Management of persistent OHE
The role of porto-systemic shunting in patients whose mental status does not improve even after maximal therapy with first- and second-line agents is important to investigate. A study by Riggio et al. found that 71% of patients with persistent OHE had patent, large porto-systemic shunts compared to only 14% without persistent OHE.40 This can improve after embolization or coiling using interventional radiological expertise. A minority of patients may develop persistent, disabling HE after TIPS, which does not respond to medical therapy. This may also require radiological interventions, such as ballooning, to occlude the TIPS shunt.38 Other causes of persistence may be an undiscovered source of sepsis, i.e. abscesses, or an inability to tolerate medications prescribed for OHE.
The ultimate management goal for OHE is the replacement of the diseased liver. This is especially important to recognize in the MELD era when OHE is not given enough significance.50 Stewart et al. showed that OHE worsens prognosis over and above MELD score and results in worsened survival depending on the initial stage on admission.50 Therefore, liver transplant work-up is crucial for the management of OHE after correction of the acute insult and prevention of recurrences.
Summary and challenges for the future
Clinical scales for the diagnosis of HE are fraught with subjectivity until there is evidence of disorientation. Mental status changes and neuropsychological changes are two different planes that need to be tested before deciding what strategy is needed to diagnose HE. Mental status changes beyond disorientation (stage 2 or higher) have good inter-rater reliability; however, the simple clinical assessment of patients with normal mental status or cognitive complaints without disorientation is not objective or adequate.
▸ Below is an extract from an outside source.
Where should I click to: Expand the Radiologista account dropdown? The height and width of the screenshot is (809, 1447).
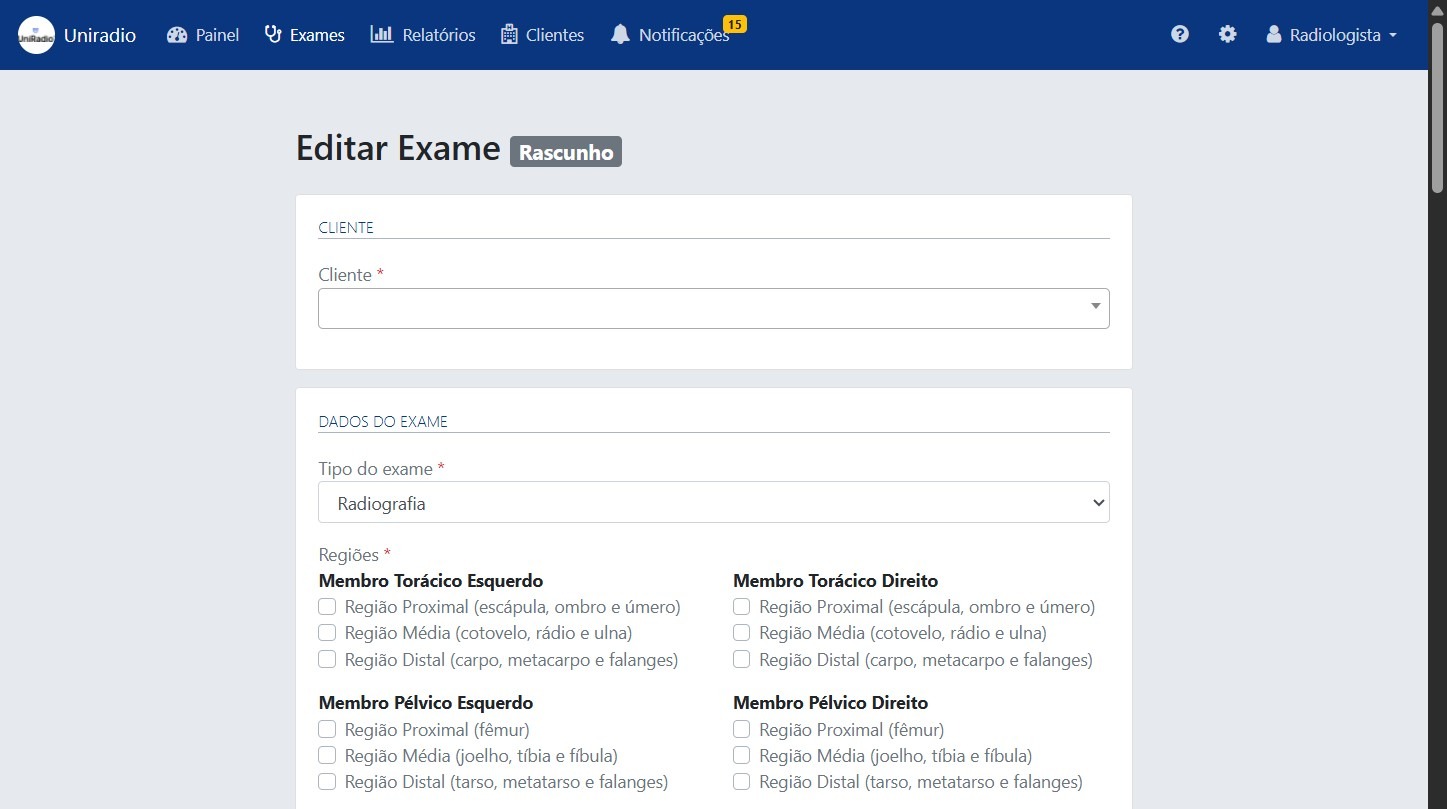pos(1330,34)
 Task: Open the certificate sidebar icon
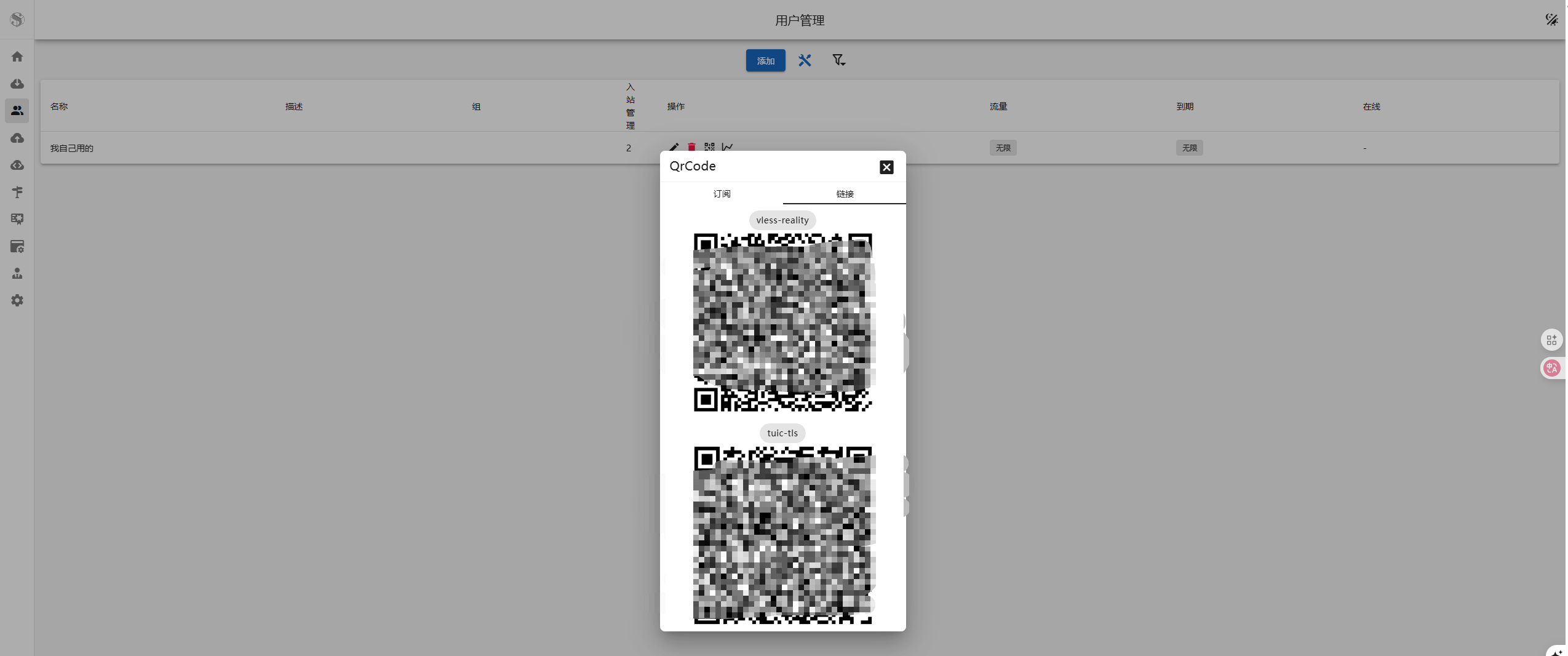pyautogui.click(x=17, y=219)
There are several psychometric and neurophysiological tests that can be used to study these patients, which should be performed according to locally available expertise, norms and population.
Therapeutic challenges for OHE depend on the acuity and severity of the clinical condition. At this time, therapy for MHE needs to await long-term trials that focus on clinically relevant outcomes. The overall management consists of properly identifying OHE, gauging its severity, treating potential precipitating factors and using treatments specifically directed towards OHE. Out-patient management goals for OHE are prevention of recurrence and improvement in daily functioning. At this time, lactulose and rifaximin have emerged as leading therapeutic options for in-patient and out-patient OHE therapy in the US. Liver transplant work-up in these individuals needs to be initiated to ensure a lasting improvement in mental status.
The challenge for the future is to evaluate cognitive function as a continuum with clinically important outcomes to increase their relevance and to also develop methods that can be performed in the clinic. Therapeutic strategies for MHE need to be developed in the context of clinically relevant outcomes and those for OHE need to be refined to fit the individual patient while minimizing cost and adherence issues.
Declaration of personal interests: Jasmohan Bajaj has served as a consultant and an advisory board member and has received research funding from Salix and Ocera Pharmaceuticals. Declaration of funding interests: No specific funding was involved in this study.